Albert Coyette (born December 1860 - 15 February 1935) was the President of the leading French philatelic society, the Societe Francaise de Timbrologie, and the originator and energetic secretary of the Paris Exhibition of 1900.

==Early life==
Coyette was born at Cambrai, in the Department of the Nord, in December 1860, and began to collect in 1872, when he was a student at the college of his native town.

==Collecting==
Coyette had from the beginning a strong partiality for the stamps of the British Colonies and the United States, and also specialised in official essays of all countries. He kept, and regarded as precious relics, letters, prospectuses and price lists from Alfred Smith & Co. (of Bath), and V. Gruat et Bonn, Tavistock Street, London. He spoke with pride when the envelopes which he received from these English correspondents dignified him by the flattering title of " Esq." All these things made such an impression upon him, that when, twenty years later, he paid his first visit to London, he felt it both a duty and a pleasure to find out Tavistock Street, and his disappointment was keen, that, although the street, commonplace enough, was still there, the dealers in whom he was most interested had entirely disappeared.

Having retired temporarily from business in 1894, he gave up his time almost entirely to stamps, became a member of the Societe Philatelique Francaise, and was most regular in his attendance at its meetings. In 1898 he was elected President of the Societe Francaise de Timbrologie. From 1898 to 1900 he was also editor of the Revue Philatelique Francaise. In February, 1898, he brought forward a scheme for an International Philatelic Exhibition, to be held simultaneously with the Exposition Universelle in 1900, and secured its adoption by the Society, being appointed, the general secretary. After two years' hard work he had the satisfaction of seeing the fruit of his labours, and the opening of the Exhibition at the appointed time was his reward. An additional recompense was the honour of being made Officier d'Academie, which was conferred upon him on the opening day by M. Mougeot, Under-Secretary of State for Posts and Telegraphs.

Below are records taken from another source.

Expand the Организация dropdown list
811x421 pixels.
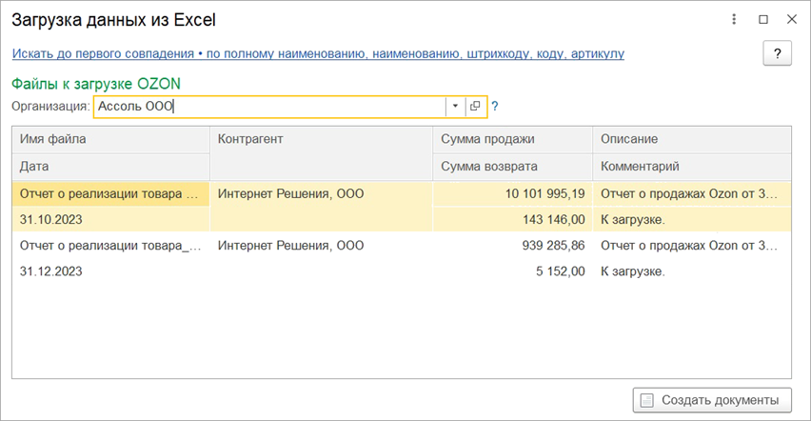455,107
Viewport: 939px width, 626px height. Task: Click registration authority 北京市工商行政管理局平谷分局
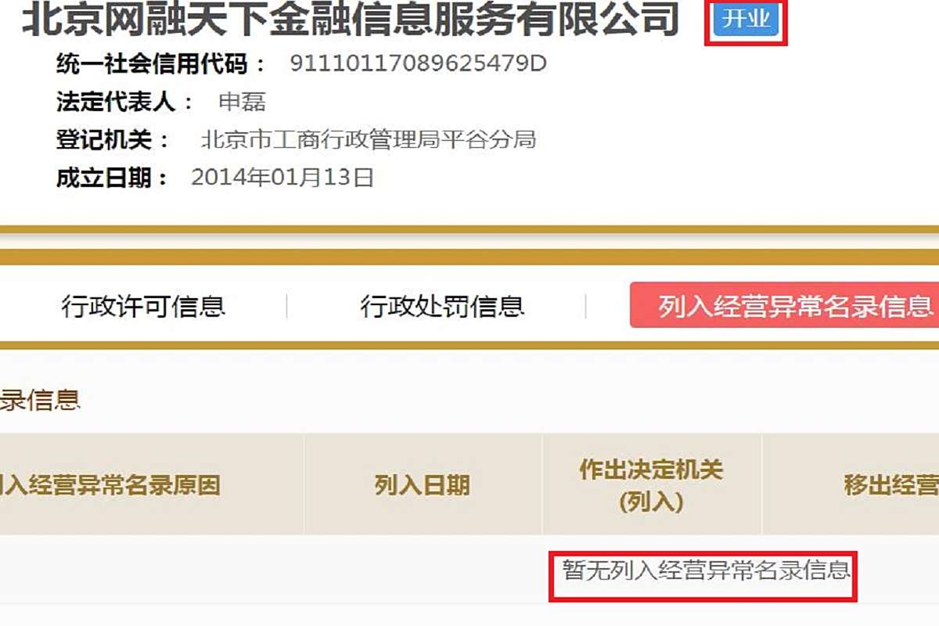pos(369,140)
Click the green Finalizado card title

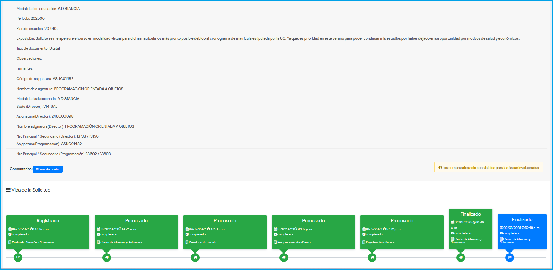click(470, 214)

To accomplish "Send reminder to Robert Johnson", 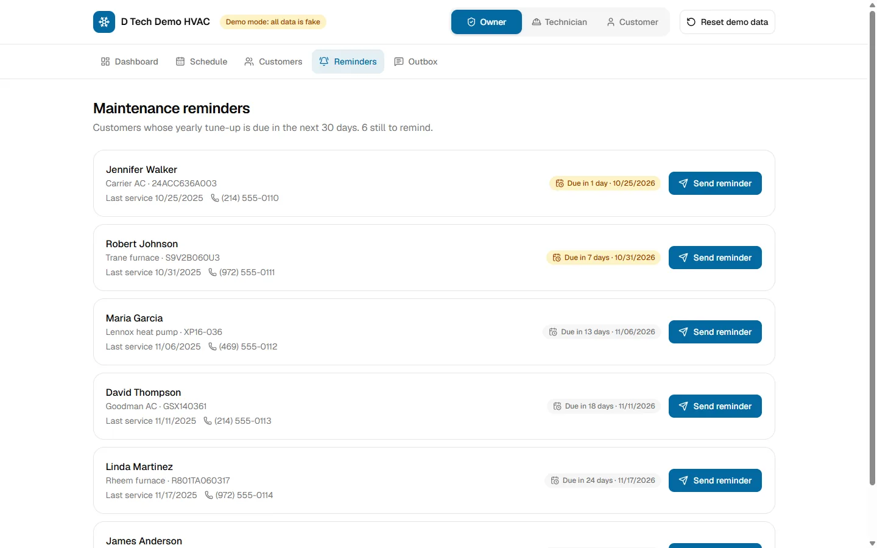I will coord(715,258).
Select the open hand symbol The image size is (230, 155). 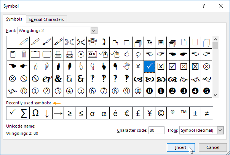pyautogui.click(x=126, y=66)
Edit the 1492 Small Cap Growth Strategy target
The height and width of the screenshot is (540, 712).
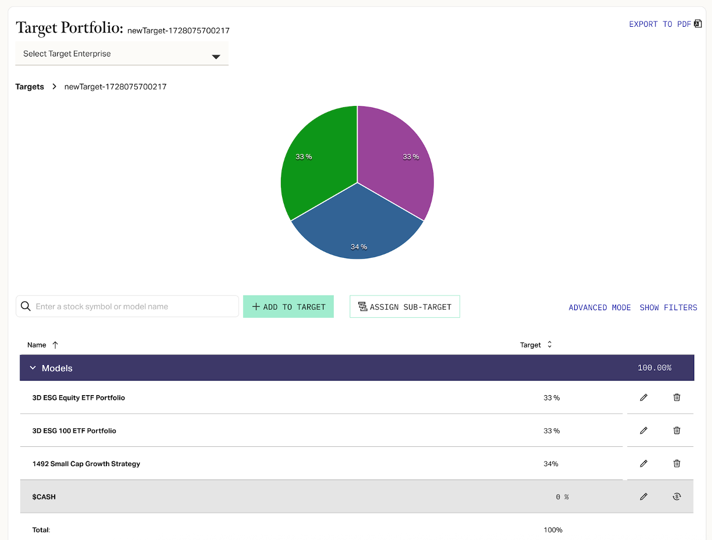click(643, 464)
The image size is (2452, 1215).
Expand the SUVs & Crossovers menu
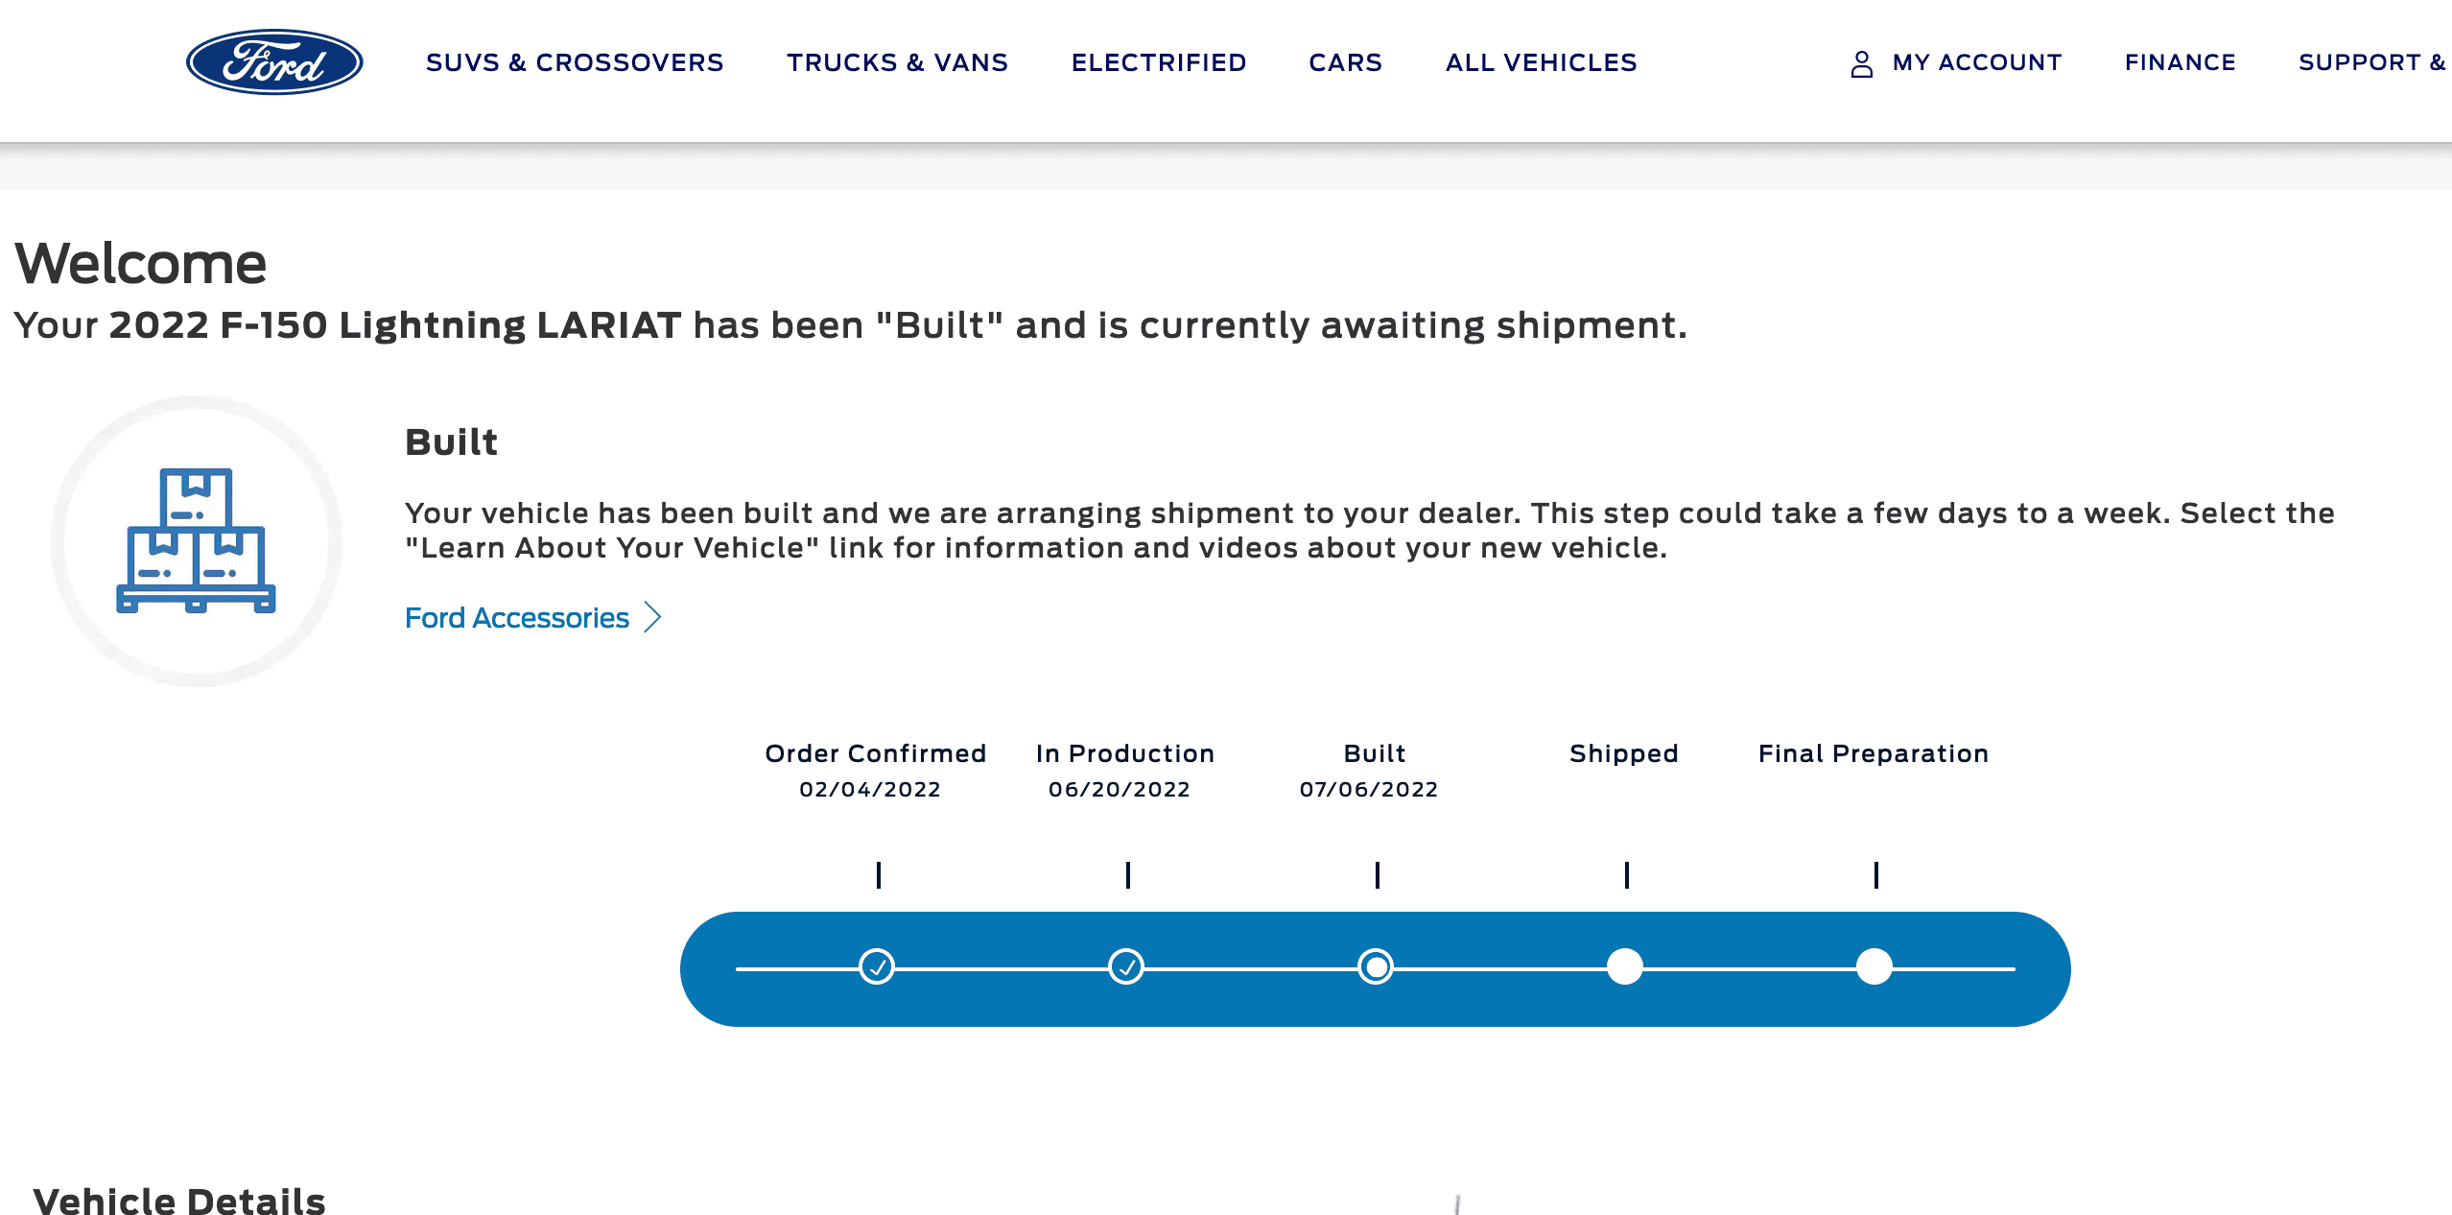click(x=575, y=62)
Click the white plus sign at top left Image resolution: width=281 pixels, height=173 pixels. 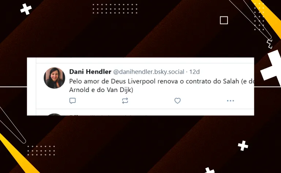click(x=26, y=9)
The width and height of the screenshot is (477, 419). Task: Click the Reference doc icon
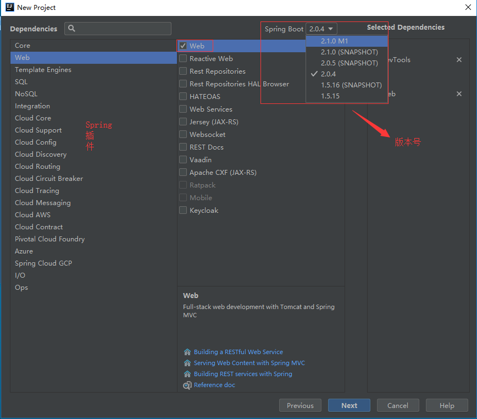coord(186,385)
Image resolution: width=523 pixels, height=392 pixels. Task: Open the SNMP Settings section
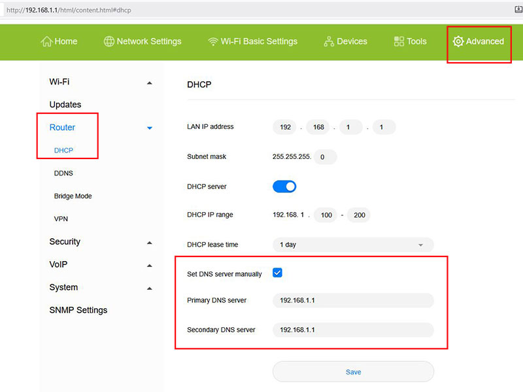pyautogui.click(x=78, y=310)

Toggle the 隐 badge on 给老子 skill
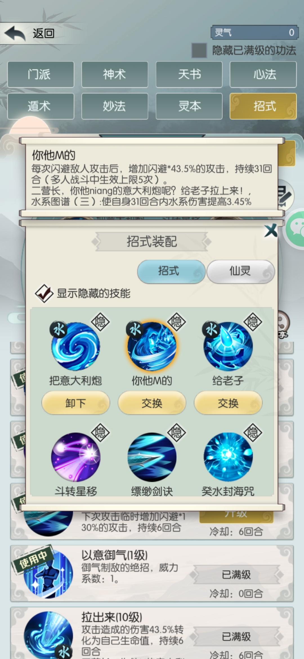(x=252, y=322)
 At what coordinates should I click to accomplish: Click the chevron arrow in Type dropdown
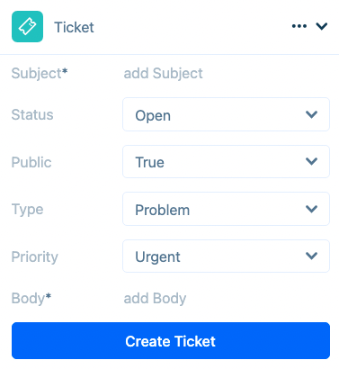pos(311,209)
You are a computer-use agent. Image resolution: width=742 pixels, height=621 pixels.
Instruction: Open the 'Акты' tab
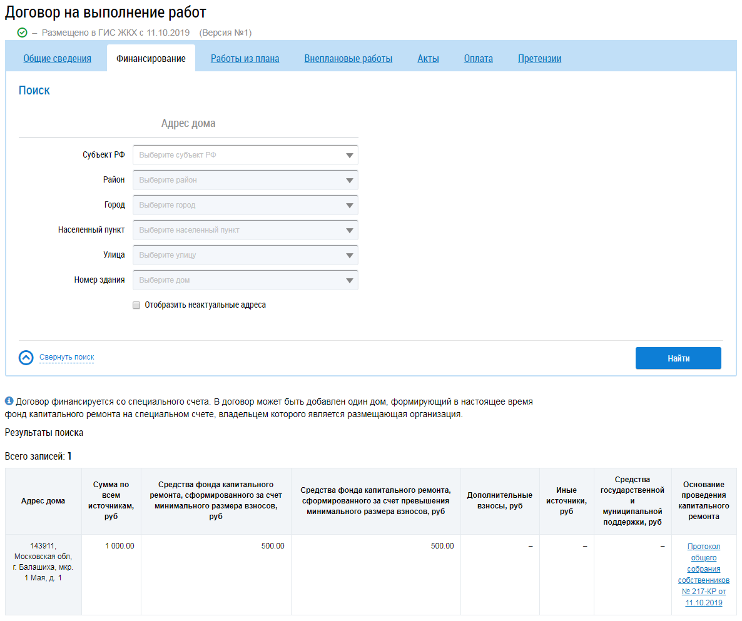point(428,59)
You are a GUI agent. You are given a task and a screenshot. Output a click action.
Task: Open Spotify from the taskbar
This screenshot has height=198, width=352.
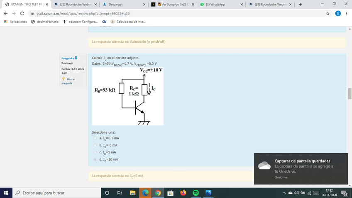pos(196,193)
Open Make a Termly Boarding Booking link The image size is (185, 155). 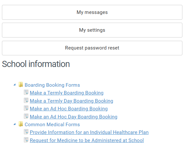pos(67,93)
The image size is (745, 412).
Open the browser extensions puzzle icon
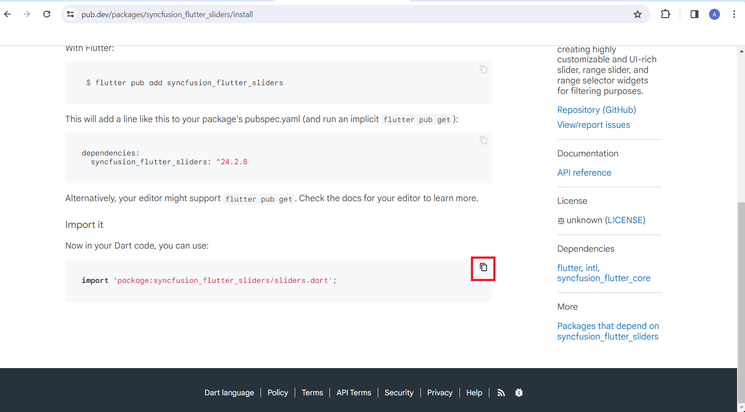(665, 14)
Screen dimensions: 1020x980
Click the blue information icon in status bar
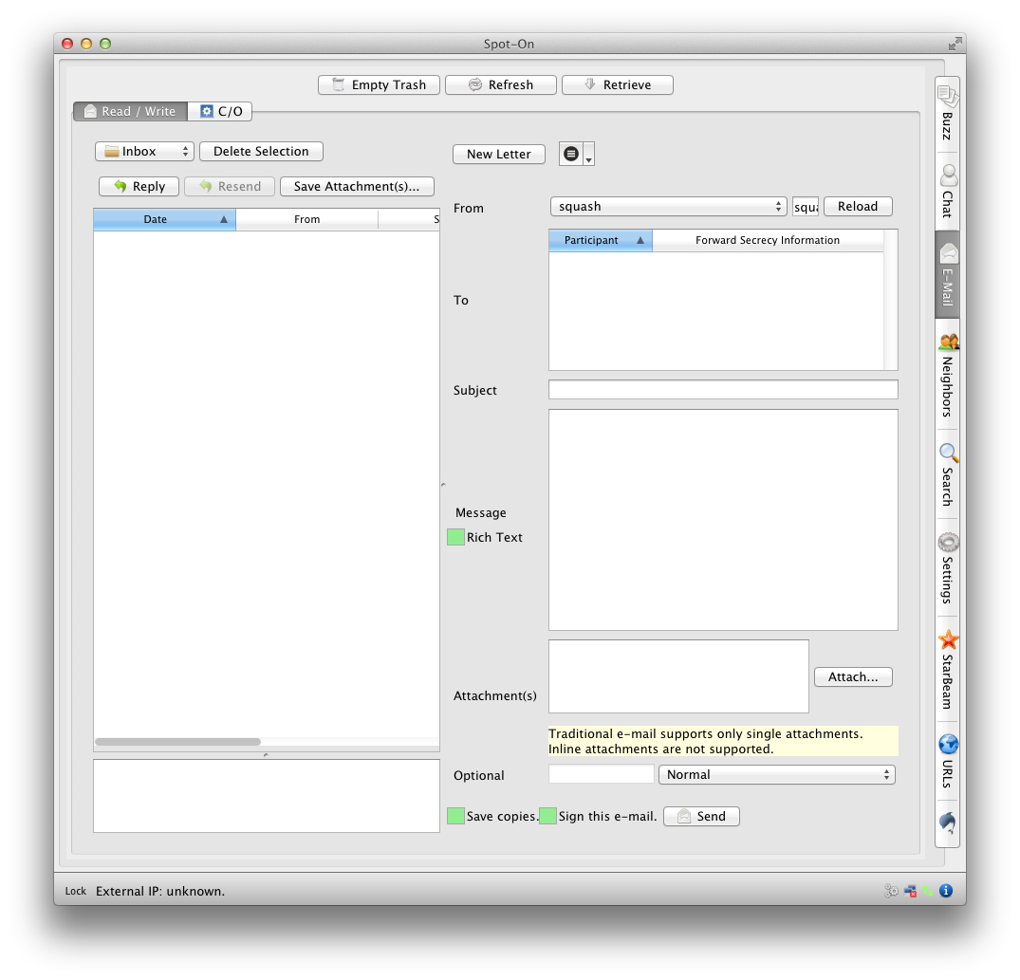946,891
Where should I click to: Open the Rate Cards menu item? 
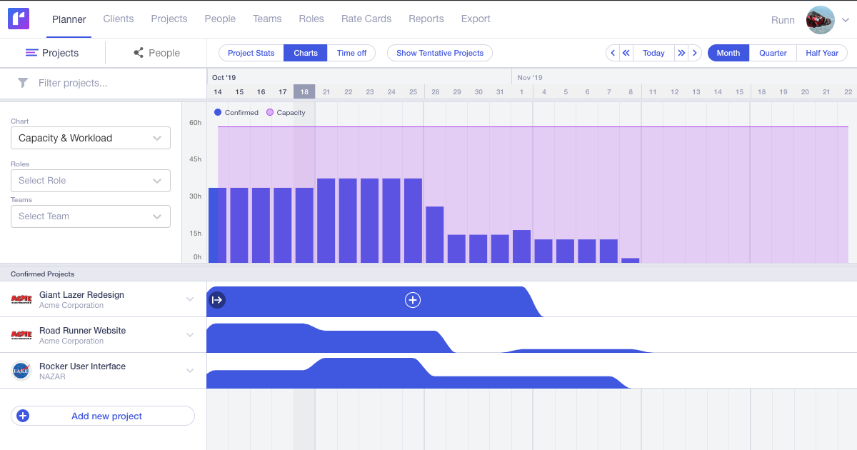(x=366, y=19)
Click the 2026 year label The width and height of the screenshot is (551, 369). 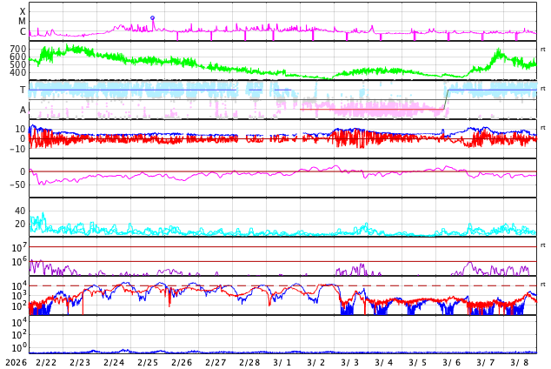point(15,362)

The Philatelic Record described him as "an avowed enemy of that kind of specialism which concerns itself with stamps badly printed, wrongly perforated, and other freaks of a similar kind. He was a staunch believer in a general collection kept well up to date."

==Memberships==
Coyette was a member of the Executive Committee of the French C.T.C., an Officer of the Order of the Green Dragon of Annam, and Knight of the Order of Christ of Portugal.